Tablet ownership outright exploded over the holiday season, according to Pew Research. With a margin of error of 2.4%, now 19% of American adults own tablet computers as of January, a jump from 10% +/- 2% in December. This can be largely be naturally attributed to gift-giving during holidays like Christmas, Hanukkah, and Festivus (assuming that anyone wants to still hand out gifts after the Airing of Grievances). However, what should be noted is that while tablet ownership has naturally grown by large amounts over the past two years thanks to the iPad and other tablet computers, this is by far the biggest growth period yet for tablets.

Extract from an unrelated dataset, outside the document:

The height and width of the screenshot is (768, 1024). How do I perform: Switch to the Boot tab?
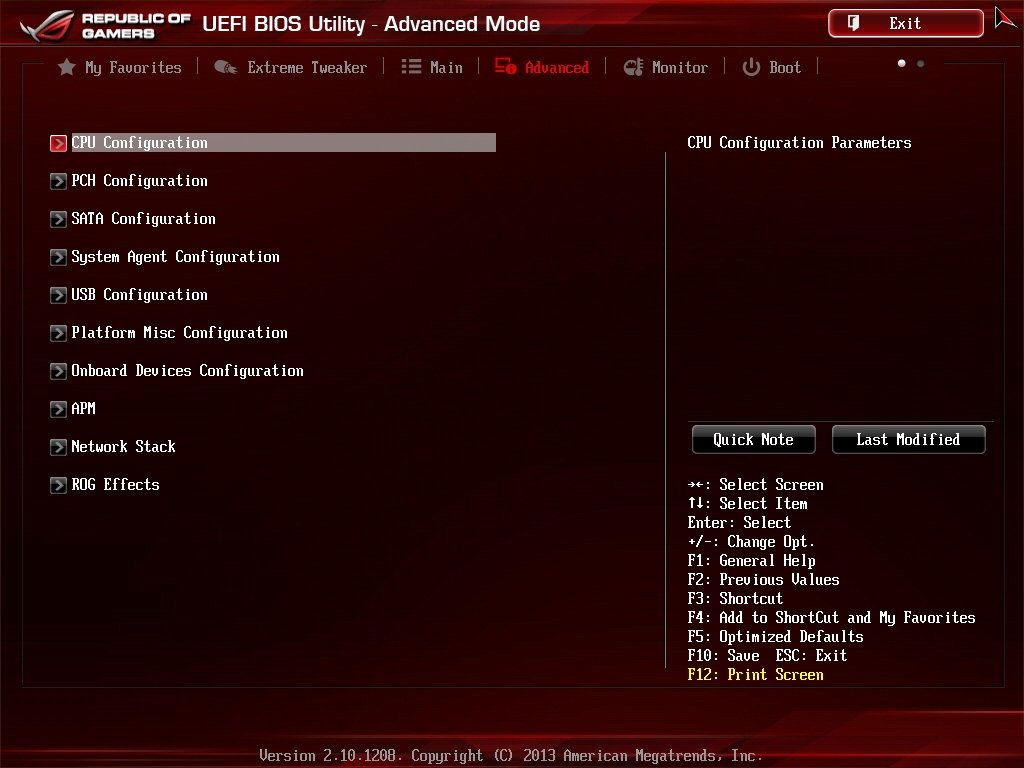(783, 67)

While specific platform-by-platform ownership was not revealed, it seems likely that the Kindle Fire, Amazon’s heavily-marketed $199 tablet was a huge part of the growth, along with Barnes & Noble’s Nook Color and Nook Tablet, and even possibly the budget sub-$100 no-name brand tablets that many retailers pushed, especially during Black Friday. The iPad was obviously a large part of the growth, as well, but it seems unlikely that it was the sole force behind tablet usage growth. Still, Android tablets in some shape and form appear to be pushing tablets into more people’s hands, dramatically reshaping the personal computing market.
Also interesting to note is that e-reader ownership also spiked from 10% to 19% from December to January; while they aren’t as talked about as tablets are as desirable devices, there appears to be a demand for these as well. That many of these devices are now available for low price points – even entry-level Kindle and Nook models are available for below $100, and generic e-readers are getting even cheaper – has to be fueling the demand for these devices as well. Remember that this is where Android is doing well also: the Nook Touch is powered by Android, and many “color e-readers” with LCD screens are Android-based as well.
There also appears to be a significant crossover between e-reader and tablet owners: 29% of all American adults own either a tablet or e-reader, so for many, the devices may be complementary; e-readers with e-ink screens are seen as superior for reading in sunlight, while tablets are seen more as computing devices for them, and not so much for reading; or only for reading in favorable lighting conditions.
While there’s still a lot to learn from the data, and whether growth will continue is something that many manufacturers will be curious about, this data shows that tablets are not just fads or gimmicks: they’re becoming a serious part of the technology industry, and people clearly want them.